Monday, November 27, 2017

All Accusations Must Lead to Punishment


So, here's the problem:

In an interview with Chuck Todd on Meet the Press Sunday, Pelosi declared a “zero-tolerance” policy on sexual harassment. Then she stood by Michigan Rep. John Conyers — a powerful Democrat who, it was recently reported, quietly settled a wrongful dismissal case in 2015 when a woman on his staff said she was fired for refusing his repeated sexual advances. Conyers maintains his innocence.

Pelosi could have rattled off a set of meaningless prepared sentences to fill air and buy her party time to figure out what to do. She did telegraph repeatedly in the interview that she expected Conyers to “do the right thing.” Shortly after the interview aired, Conyers announced he would step down from his powerful position as the top Democrat on the Judiciary Committee — a decision that would be very difficult if not impossible to reverse. Losing such a key position is a bad sign for anyone who hopes Conyers will survive in the House.

Pelosi has, in the past, worked to push out members involved in inappropriate behavior. But in public, on a popular Sunday show, she ran through a list of excuses for Conyers that are the very reasons women are afraid to come forward and report sexual harassment in the first place.

This argument is prefaced with a personal anecdote:

I was very young when I told my boss that a colleague had showed me a video of himself in his underwear at my desk, how he called my cellphone late at night drunk, and how he turned up at my front door one night. When he asked me to meet his parents, I told her, enough is enough.

My boss groaned. That’s bad, she agreed. Then she told me how to handle it: “You can’t just reject him like a normal man,” she warned. “Just stop by his house for one round of drinks with the parents.”

It was a punch to the gut. The woman I saw as a role model, an advocate, and, frankly, a feminist encouraged me to accommodate him, instead of telling him to back off.
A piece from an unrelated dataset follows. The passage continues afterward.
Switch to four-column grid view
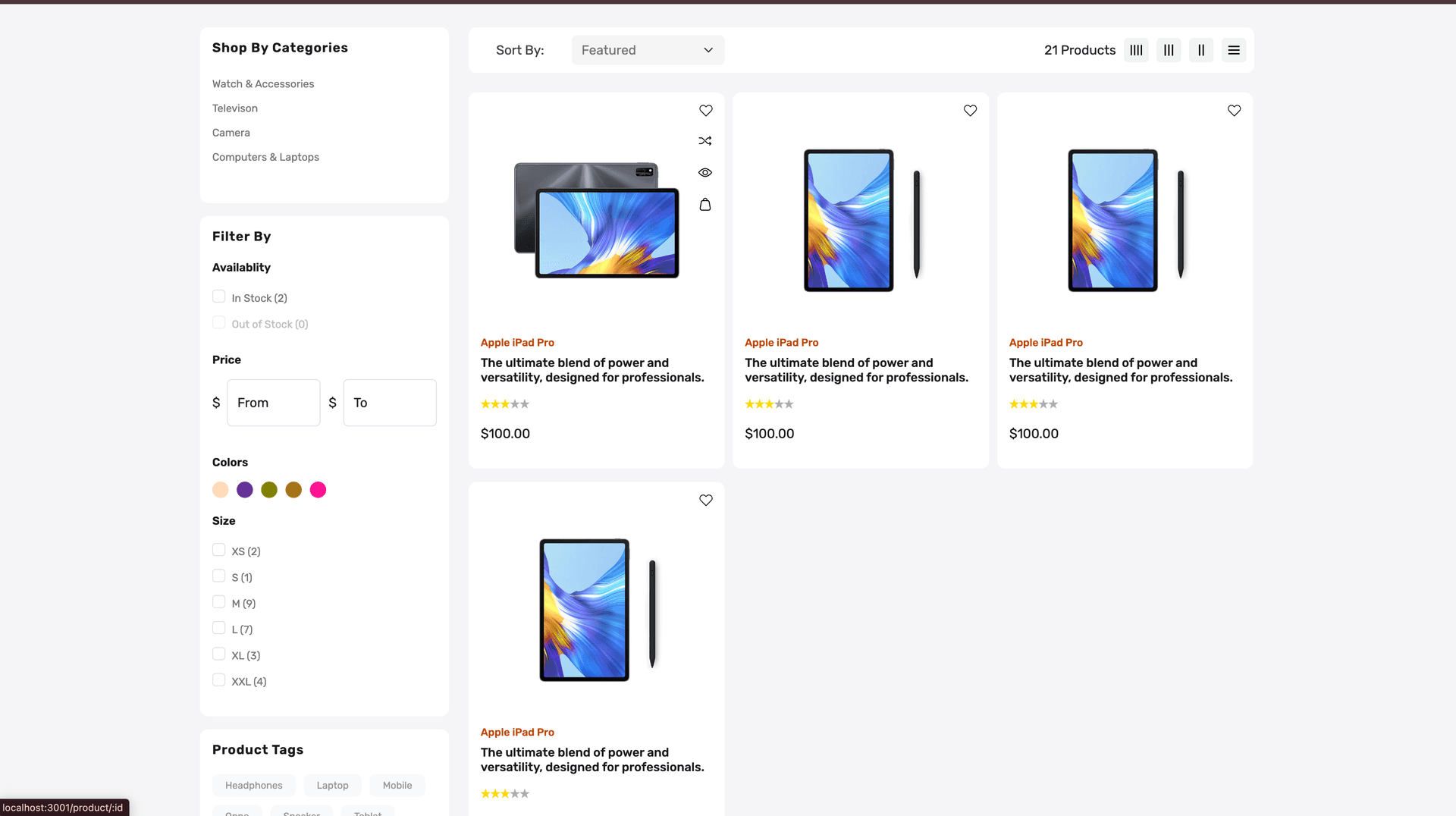 tap(1136, 50)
My colleague’s behavior was an annoyance. My boss’s behavior was a betrayal.

Or it was a lesson that the world is not arranged to protect you, and sometimes you have to stand up for yourself by yourself?  I've had my share of bad bosses and while I've never been sexually harassed, nor do I condone such behavior, I quickly learned the universe was not organized to give me the justice I desired.  Did Nancy Pelosi betray "millions of women" because she didn't demand John Conyers' resign from Congress over a settled allegation of sexual harassment by a former staffer, especially in the light of Conyers' staffers who all say he's been a gentleman to them?  Are all those women dupes of the system, betrayers of the sisterhood, traitors to the accuser who must be believed even though we don't know what the accusations actually are, or who made them?

Frankly, if this is the argument being put forth post-Trump and post-Weinstein, the whole situation is going to devolve quickly into a stew of allegations and accusations that don't produce justice, just backlash.  The arguments are rapidly becoming not about correction and solution, but about purity and punishment.

That direction lies madness and failure.